Unrecorded Mammoth Map of Hyde Park Township
Remarkable oversized map of Hyde Park Township, illustrating the township and its drainage system, prepared using the topographical survey completed in 1883-84.
This would also seem to be one of the earliest surviving maps of all of Hyde Park. Will several smaller maps illustrate portions of the Township, we find not other Hyde Park maps in OCLC which cover the entire township.
The map identifies streets, parks, railroad lines, Calumet Lake, Calumet River, Kake Hyde, Lake Wolf, The United States Rolling Stock Co.'s Shops, Brown Iron & Steel Works, Washington Ice Compnay and a number of train stations.
This without question the largest and one of the earliest maps of Hyde Park, published 5 years before Hyde Park became part of the City of Chicago and 6 years before the University of Chicago relocated its campus to Hyde Park in 1890.
Hyde Park History
In 1853, Paul Cornell, a real estate speculator and cousin of Cornell University founder Ezra Cornell, purchased 300 acres between 51st and 55th streets along the shore of Lake Michigan. The land was located seven miles south of Downtown Chicago in a rural area that enjoyed weather tempered by the lake - cooler in the summer and warmer in the winter. It was conveniently located near the Illinois Central Railroad, which had been constructed two years earlier. Cornell successfully negotiated land in exchange for a railroad station at 53rd Street. Hyde Park quickly became a popular suburban retreat for affluent Chicagoans who wanted to escape the noise and congestion of the rapidly growing city.
In 1857, the Hyde Park House, an upscale hotel, was built on the shore of Lake Michigan near the 53rd Street railroad station. For two decades, the Hyde Park House served as a focal point of Hyde Park social life. During this period, it was visited or lived in by many prominent guests, including Mary Todd Lincoln, who lived there with her children for two and a half months in the summer of 1865 (shortly after her husband was assassinated). The Hyde Park House burned down in an 1879 fire. The Sisson Hotel was built on the site in 1918 and was eventually converted into a condominium building (the Hampton House).
In 1861, Hyde Park was incorporated as an independent township (called Hyde Park Township). Its boundaries were Pershing Road (39th Street) on the north, 138th Street on the south, State Street on the west, and Lake Michigan and the Indiana state line on the east. The territory of the township encompassed most of what is now the South Side of Chicago.
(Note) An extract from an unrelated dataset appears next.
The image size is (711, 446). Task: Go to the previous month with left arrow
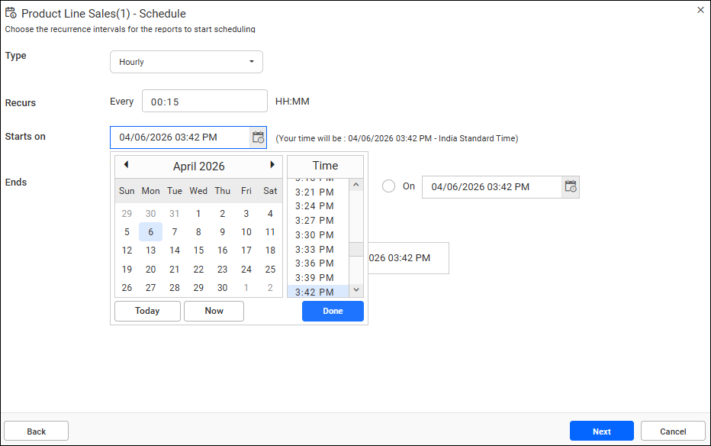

Hyde Park Township remained independent of Chicago until it was annexed to the city in 1889. After annexation, the definition of Hyde Park as a Chicago neighborhood was restricted to the historic core of the former township, centered on Cornell's initial development between 51st and 55th streets near the lakefront.
The map is unrecorded. We locate no examples at auction or in any dealer catalog or institutional collection.
Rand McNally & Co. is a large American map and navigation company best known for its annual atlases. The company got its start in 1856, when William Rand opened a print shop in Chicago. He was joined in 1858 by a new employee, Andrew McNally. Together, the men established their namesake company in 1868. Originally, the company was intended to print the tickets and timetables for the trains running to and through Chicago; their first railway guide was published in 1869.
By 1870, they had shifted from just printing to publishing directories, travel guides, and newspapers. Their first map appeared in 1872 in a railway guide. The map was produced using a new wax engraving method, a cheaper process that gave the company an edge.
By 1880 Rand McNally had entered the education market with globes, wall maps, and geography texts for students. In 1923, Rand McNally published the first Goode’s World Atlas, named after its editor, Dr. J. Paul Goode. For generations afterward, this would be the standard classroom atlas.
In 1899, William Rand left the company, but McNally and his family remained, controlling the company for over a century. In 1904, they published their first road map intended for automobiles and by 1907 were publishing Photo-Auto Guides, which combined photography and mapping to help drivers. In 1924, they produced the Auto Chum, a precursor to their famous road atlases. Rand McNally would remain the leader in road maps and atlases throughout the twentieth century.
In 1937, Rand McNally opened its first store in New York City. Ever on the frontier of technology, Rand McNally pioneered the scribing process for printing tickets in 1958 and printed their first full-color road atlas in 1960. Arthur Robinson developed his now-famous projection of Rand McNally in 1969. By the 1980s, the company was exploring digital reproduction and digital databases of maps for truckers. In the 1990s, they lead the charge to develop trip-planning software and websites. Today, most of its products are available online or in a digital format, including maps for tablets and phones.